Faltando apenas nueve días para el cambio de gobierno, el Jurado Nacional de Elecciones anunció ayer el resultado oficial definitivo de la elección presidencial y proclamó presidente electo a Pedro Castillo. Con este acto se inicia, muy tardíamente, por cierto, el proceso de relevo en el gobierno que deberá concretarse el 28 de julio.
Ante la turbulencia que ha rodeado a la vida política nacional en los últimos cinco años, y ante la prolongada resistencia a aceptar el resultado electoral mostrada por la candidatura perdedora, cabe, en primer lugar, expresa satisfacción por que se haya concluido este proceso dentro del marco legal y sin violencia. Será en sí mismo beneficioso para la vida democrática que se concrete el traspaso del poder por medios legales y pacíficos, como ha venido ocurriendo desde el año 2001. Esta sería la quinta de una serie ininterrumpida de sucesiones presidenciales apegadas a la letra constitucional. Eso debe quedar plenamente asegurado.
Más allá de ese hecho, es razonable temer que el clima de confrontación política, y, junto con él, el peligro de inestabilidad, perdurarán todavía por un tiempo en el país. La manera como queda organizado el poder tras estas elecciones no es tan distinta de la que hubo en los últimos cinco años y los actores políticos tampoco son de mejor calidad a primera vista. Una arena política fraccionada, una composición legislativa con acentuada dispersión de bancadas, la presencia de organizaciones o personas con pasados políticos desconocidos y a veces turbios: ese es el contexto en el cual habrá de desenvolverse el próximo periodo presidencial y legislativo. Colocados ante este umbral, persiste, además, la sombra de los excesos cometidos por los dos congresos que han actuado en el quinquenio que ahora termina. Se puede decir que, en estos años, si no ha habido una interrupción constitucional –salvo por un golpe de Estado rápidamente fallido–, en cambio sí se ha producido un deterioro de la cultura democrática de los protagonistas oficiales de la política.

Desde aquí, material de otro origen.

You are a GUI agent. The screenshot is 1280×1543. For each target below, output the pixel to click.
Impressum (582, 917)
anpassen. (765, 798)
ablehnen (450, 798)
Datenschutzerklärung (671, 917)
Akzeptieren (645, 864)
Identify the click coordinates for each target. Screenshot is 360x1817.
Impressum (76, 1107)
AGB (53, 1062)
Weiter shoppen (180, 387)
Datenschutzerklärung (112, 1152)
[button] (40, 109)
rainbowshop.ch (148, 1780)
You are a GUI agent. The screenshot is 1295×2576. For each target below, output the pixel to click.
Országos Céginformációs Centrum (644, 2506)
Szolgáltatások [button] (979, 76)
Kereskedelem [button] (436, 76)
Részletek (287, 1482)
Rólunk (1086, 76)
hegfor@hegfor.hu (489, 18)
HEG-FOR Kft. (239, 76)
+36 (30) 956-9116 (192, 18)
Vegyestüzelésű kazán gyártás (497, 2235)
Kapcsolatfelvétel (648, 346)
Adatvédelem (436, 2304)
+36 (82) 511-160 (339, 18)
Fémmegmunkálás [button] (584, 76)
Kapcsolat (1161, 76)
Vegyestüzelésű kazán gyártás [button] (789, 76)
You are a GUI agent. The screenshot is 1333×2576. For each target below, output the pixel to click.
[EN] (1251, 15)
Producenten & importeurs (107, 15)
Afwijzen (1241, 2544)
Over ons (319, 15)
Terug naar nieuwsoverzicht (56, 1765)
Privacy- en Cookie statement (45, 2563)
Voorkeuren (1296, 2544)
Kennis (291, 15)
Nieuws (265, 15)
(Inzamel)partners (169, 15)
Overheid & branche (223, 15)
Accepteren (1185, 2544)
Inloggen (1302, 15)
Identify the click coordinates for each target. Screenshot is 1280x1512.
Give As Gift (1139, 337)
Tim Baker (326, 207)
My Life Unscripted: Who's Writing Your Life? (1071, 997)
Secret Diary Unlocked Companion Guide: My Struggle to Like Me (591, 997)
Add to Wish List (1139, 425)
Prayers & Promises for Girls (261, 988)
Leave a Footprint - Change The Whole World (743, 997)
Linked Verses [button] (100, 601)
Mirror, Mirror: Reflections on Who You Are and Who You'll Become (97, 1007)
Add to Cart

«En una democracia, un gobernante debe ser elegido mediante elecciones legales, y eso es lo que ha sucedido. La democracia peruana necesita lealtad a las reglas de juego de parte de todos, gobernantes y oposición, y una sociedad civil vigilante.»
Por todo ello, es necesario insistir en reclamar una conducta democrática de los actores políticos para el periodo que ya comienza. Hasta ahora, de manera explicable por el contexto electoral, se ha puesto énfasis en reclamar esto a los que aspiraban a la presidencia. Esa exigencia está vigente. El presidente Castillo ha adquirido el compromiso de respetar el cauce democrático y toca a la ciudadanía recordárselo permanentemente. Pero lo mismo cabe exigir, y la misma vigilancia es imprescindible, respecto de los que van a actuar en la oposición. A juzgar por su comportamiento durante los dos meses transcurridos desde la segunda vuelta electoral, hay motivos para recelar de su futura conducta. Los grupos de la oposición deben ejercerla de manera “leal”, es decir, sin embarcarse en una práctica sostenida y arbitraria de la obstrucción –como, por ejemplo, censurando ministros sin razones válidas—y, sobre todo, sin descarrilar el proceso democrático.
El primer e imprescindible paso para ello es reconocer la validez del resultado electoral y la legitimidad del mandato ciudadano sin ambages. Sugerir, como se ha hecho, que el gobierno entrante puede ser legal, pero no legítimo, es utilizar un juego de palabras que delata una aceptación insincera del proceso democrático. Pero es más que eso: es también una peligrosa distorsión de categorías aplicables a aspectos distintos del proceso político y que busca dejar sembrada indefinidamente la duda sobre el resultado. El hecho concreto es que, en una democracia, un gobernante debe ser elegido mediante elecciones legales, y eso es lo que ha sucedido. La democracia peruana necesita lealtad a las reglas de juego de parte de todos, gobernantes y oposición, y una sociedad civil vigilante.